It’s a bit of a (rare) lazy Saturday afternoon and I am catching up on my blog reading from the past week.  I just read this fantastic post about a Biblically inspired alternative to the typical, Modern “mission statement/vision statement” approach to church leadership.  It basically proposes a model based on Abraham, who was given a promise from God and sent forward without knowing where or even fully why he was going.  It’s not that visions and planning are bad, but this ambiguity of perception and trust in God’s leadership despite its inherent mystery (or perhaps because of it!) seems to resonate with postmodernity to me.

Of course there are other schools of thought…  I have come to the point where I cringe every time I hear the word “effectiveness” used in a United Methodist setting these days.  It’s not that I’m against pastoral/church effectiveness, of course, it’s that those who use such terms generally have a very narrow range of what they consider “effective.”  Have we really fallen so far that one of our most respected Bishops can talk so freely about numbers without even giving the standard, half-hearted, United Methodist disclaimer that, “Oh yeah, of course God can work in ways that aren’t numbers, too”?

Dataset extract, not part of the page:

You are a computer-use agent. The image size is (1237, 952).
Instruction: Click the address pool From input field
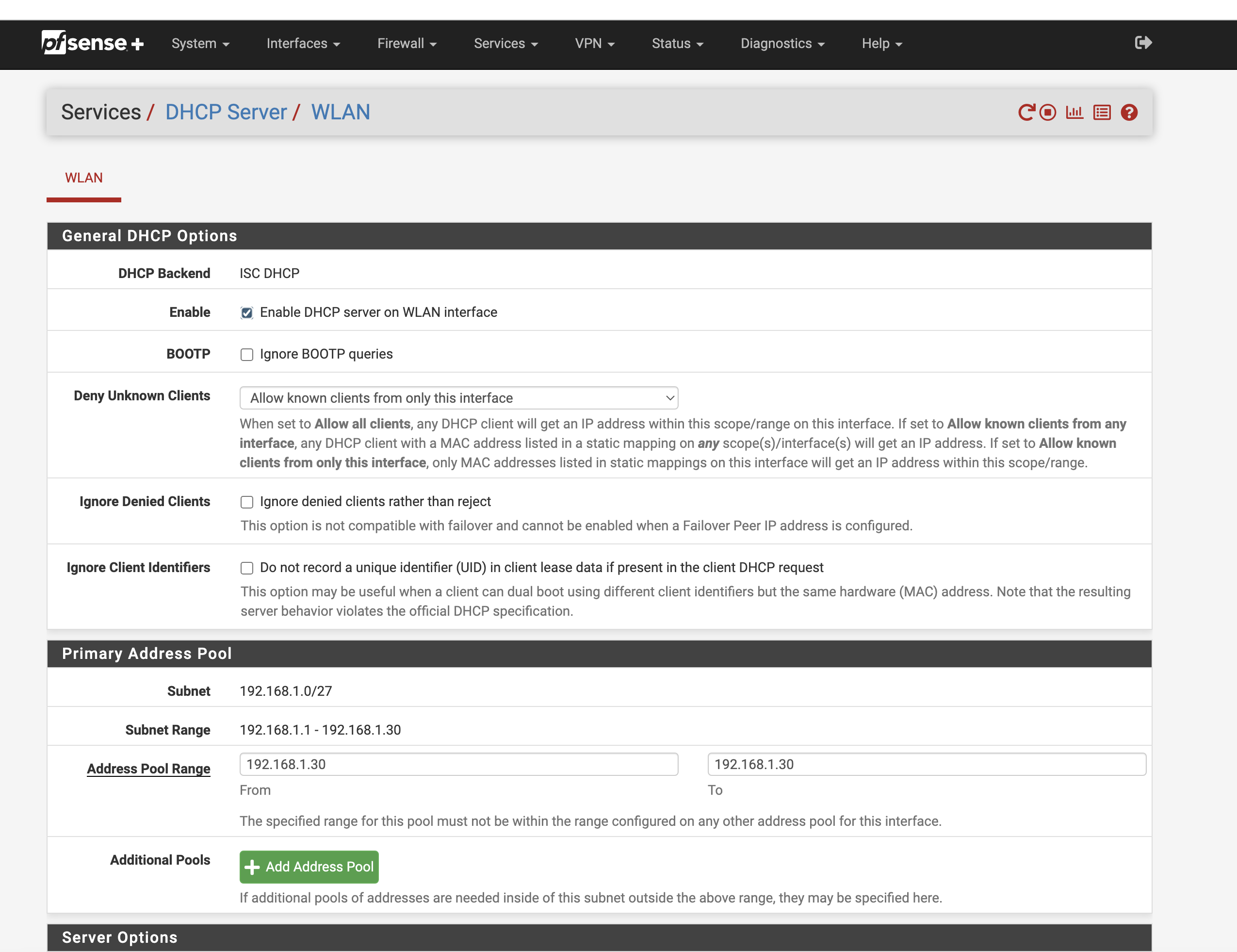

With statements like the second link forming the very fabric of who we are as a system these days, is there any hope of minority voices like the first link dong any good at all beyond a localized setting (that might then be declared “ineffective” and duly punished)?

I love my tradition, not just the Wesley part, but specifically the United Methodist part.  But there are days I weap for it.  It’s a darn good thing church leadership isn’t up to us in the end.  Praise God from whom ALL blessings flow.